Create a butterfly café

Attract beautiful butterflies to your garden or balcony with this colourful fruit and nectar feeder. They're pollinators, like bees, so they're vital for increasing biodiversity by providing food and flowers for other animals.

Butterflies have a liquid diet so they'll love the sugary liquid and juicy fruit, especially sticky, overripe banana, orange, melon, raspberry, pineapple and peach. They taste it by landing on it, using taste receptors in their feet. And they drink it up through their proboscis, a long mouthpart that's like a straw.

Your feeder might also attract wasps and hoverflies, but don't worry – they're good for the garden too!

You will need:

  • Natural string or a ball of wool

  • The ring part of a keyring

  • A plate that's fine to stay outside – like a plastic or melamine picnic plate

  • Fruit

  • Sugar

  • A coloured cloth

  • Cut six lengths of string, each about 2.5m long.

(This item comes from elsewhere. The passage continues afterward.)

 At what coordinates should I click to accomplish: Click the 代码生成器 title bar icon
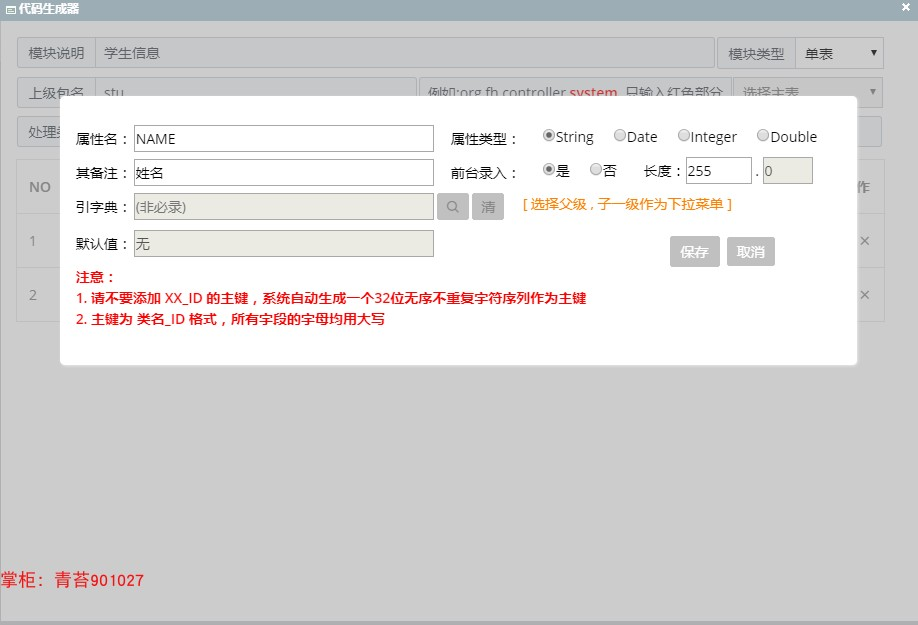coord(11,9)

  • Hold the six threads together and fold them in half (you'll have 12 threads).

  • Push the looped end through the keyring.

  • Push the other ends through the loop. Pull tight, so your threads are attached to the keyring.

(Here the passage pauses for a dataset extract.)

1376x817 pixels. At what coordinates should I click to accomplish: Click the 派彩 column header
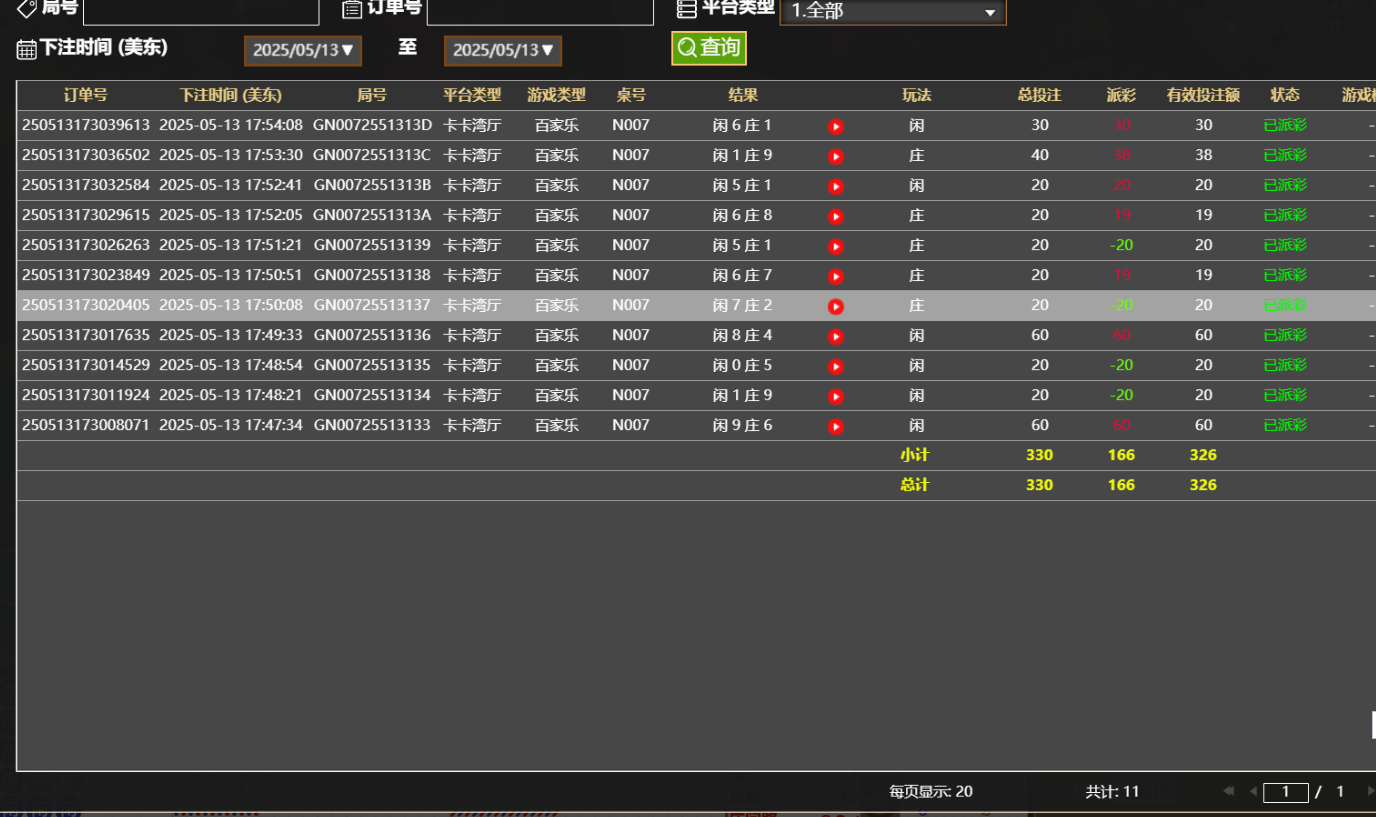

  • Separate into six strands, each made up of two threads. Knot each strand 30cm from the ring.

  • Under the knots, separate the strands into two threads again. Move the outside threads so they come together in the middle. Then bring one thread from each strand close to its neighbour to make pairs.

  • Tie knots in the new pairs – 20cm down from the last knot.

  • Measure the diameter of your plate. Measure this same amount down from your second knots, then tie all 12 threads together in one big knot.

  • Tie up your hanger in a sunny and sheltered spot.

  • Slide your plate into the hanger, with the big, single knot underneath it. Space the threads evenly around it, so it won't fall out.

  • Put some cut up pieces of fruit on the plate.

  • Next mix up a sugar solution, one part sugar to 10 parts water. Wait until the sugar has all dissolved. Then soak the cloth in the sugar solution, squeeze it out and place it on the plate.

Looking after your feeder

Remember to change or wash the plate every few days – you can change the 'sugar' cloth and put out new fruit at the same time.